BEGIN Available data
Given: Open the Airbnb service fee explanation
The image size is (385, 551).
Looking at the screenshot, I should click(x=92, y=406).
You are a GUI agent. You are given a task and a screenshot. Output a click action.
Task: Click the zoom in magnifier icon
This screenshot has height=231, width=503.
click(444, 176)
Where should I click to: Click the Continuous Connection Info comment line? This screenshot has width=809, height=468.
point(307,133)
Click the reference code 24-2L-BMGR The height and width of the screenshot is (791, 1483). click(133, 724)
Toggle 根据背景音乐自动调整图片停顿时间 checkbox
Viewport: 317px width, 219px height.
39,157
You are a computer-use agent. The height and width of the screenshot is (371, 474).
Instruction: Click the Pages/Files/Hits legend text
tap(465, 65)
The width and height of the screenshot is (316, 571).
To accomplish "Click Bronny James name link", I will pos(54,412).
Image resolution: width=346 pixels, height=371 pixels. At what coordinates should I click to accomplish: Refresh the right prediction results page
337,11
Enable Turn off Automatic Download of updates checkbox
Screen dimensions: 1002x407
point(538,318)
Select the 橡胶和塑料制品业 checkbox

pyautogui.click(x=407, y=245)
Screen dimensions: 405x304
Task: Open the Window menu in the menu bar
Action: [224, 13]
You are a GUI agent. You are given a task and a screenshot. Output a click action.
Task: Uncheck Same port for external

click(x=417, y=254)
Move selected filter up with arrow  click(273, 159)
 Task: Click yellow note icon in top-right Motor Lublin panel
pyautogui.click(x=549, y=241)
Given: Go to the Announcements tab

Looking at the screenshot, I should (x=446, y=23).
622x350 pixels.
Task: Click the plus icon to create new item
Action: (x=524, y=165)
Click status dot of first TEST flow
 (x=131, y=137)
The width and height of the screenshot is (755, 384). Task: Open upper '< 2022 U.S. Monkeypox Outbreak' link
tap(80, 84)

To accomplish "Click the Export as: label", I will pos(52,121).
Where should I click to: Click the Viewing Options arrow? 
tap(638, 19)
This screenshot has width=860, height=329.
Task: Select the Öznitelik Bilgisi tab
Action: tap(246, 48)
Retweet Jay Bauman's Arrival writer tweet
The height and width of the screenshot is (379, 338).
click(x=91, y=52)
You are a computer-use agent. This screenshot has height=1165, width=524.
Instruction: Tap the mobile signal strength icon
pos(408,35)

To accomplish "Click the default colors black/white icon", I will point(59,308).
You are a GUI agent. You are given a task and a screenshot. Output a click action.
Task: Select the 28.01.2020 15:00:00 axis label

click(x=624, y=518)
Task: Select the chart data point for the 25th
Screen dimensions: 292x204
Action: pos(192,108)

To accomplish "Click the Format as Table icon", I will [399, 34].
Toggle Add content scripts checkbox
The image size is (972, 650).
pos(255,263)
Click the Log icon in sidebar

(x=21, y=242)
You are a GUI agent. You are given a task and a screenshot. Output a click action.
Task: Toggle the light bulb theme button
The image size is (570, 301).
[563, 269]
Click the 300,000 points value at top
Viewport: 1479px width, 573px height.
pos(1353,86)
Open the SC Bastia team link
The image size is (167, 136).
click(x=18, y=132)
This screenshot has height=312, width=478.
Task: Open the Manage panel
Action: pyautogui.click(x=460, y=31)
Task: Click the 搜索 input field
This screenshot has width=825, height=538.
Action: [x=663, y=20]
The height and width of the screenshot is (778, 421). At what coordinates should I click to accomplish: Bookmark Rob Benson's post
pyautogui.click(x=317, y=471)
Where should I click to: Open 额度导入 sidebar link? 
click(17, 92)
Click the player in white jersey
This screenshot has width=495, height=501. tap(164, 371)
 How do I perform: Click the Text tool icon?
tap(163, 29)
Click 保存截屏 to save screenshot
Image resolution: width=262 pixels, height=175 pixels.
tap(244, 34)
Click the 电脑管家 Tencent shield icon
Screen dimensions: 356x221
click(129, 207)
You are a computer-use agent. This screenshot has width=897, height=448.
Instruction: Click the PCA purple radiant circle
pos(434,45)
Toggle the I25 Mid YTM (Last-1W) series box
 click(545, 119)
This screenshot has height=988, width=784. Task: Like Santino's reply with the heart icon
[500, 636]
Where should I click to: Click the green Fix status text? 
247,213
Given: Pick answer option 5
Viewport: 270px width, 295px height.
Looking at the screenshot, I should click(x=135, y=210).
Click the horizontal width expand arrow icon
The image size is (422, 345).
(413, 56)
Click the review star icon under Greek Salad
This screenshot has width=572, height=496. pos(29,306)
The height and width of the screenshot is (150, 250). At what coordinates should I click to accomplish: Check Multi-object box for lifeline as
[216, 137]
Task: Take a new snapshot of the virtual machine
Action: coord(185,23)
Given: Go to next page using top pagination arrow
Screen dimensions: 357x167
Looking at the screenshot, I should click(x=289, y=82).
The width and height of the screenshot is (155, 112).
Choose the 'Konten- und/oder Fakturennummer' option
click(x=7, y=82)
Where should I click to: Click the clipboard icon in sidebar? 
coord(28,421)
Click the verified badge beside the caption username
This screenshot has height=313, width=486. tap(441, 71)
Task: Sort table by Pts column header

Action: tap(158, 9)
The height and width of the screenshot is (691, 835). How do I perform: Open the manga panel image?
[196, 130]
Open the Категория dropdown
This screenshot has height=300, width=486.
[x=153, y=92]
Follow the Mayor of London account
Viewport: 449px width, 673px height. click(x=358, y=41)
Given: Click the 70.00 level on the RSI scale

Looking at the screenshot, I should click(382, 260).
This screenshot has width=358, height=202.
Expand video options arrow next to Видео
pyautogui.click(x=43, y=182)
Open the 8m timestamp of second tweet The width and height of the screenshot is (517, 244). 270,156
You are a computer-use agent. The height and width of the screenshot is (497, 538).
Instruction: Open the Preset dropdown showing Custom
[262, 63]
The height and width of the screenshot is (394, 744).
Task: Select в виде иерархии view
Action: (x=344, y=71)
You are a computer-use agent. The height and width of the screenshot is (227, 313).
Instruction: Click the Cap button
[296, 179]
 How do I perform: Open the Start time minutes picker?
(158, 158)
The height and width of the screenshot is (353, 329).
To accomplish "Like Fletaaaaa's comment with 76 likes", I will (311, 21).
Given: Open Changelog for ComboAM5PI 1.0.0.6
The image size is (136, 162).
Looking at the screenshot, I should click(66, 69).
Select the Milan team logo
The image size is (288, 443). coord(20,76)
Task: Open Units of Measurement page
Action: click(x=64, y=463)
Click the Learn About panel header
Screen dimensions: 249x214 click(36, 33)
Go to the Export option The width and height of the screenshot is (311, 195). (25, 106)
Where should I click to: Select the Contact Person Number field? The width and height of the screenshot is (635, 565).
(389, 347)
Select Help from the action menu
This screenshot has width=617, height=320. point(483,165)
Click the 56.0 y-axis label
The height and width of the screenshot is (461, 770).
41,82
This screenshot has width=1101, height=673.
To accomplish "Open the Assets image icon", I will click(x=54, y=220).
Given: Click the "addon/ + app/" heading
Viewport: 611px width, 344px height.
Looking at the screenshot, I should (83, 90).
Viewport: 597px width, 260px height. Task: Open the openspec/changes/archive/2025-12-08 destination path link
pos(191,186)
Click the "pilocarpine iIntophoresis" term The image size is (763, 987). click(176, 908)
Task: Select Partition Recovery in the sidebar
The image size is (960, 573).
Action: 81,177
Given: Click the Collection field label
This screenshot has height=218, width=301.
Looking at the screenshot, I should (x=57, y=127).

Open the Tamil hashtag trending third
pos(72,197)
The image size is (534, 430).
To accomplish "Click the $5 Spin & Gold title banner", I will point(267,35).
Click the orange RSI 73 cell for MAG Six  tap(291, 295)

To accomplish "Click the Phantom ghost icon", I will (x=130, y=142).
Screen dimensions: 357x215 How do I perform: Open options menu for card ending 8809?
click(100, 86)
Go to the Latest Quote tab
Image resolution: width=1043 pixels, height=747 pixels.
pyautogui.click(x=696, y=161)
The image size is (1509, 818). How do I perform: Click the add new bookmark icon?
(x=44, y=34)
END Available data
## Work to complete
Which lines of the data contain the word "tweet"? Copy each one.

## Solution for this exercise
Retweet Jay Bauman's Arrival writer tweet
Open the 8m timestamp of second tweet The width and height of the screenshot is (517, 244). 270,156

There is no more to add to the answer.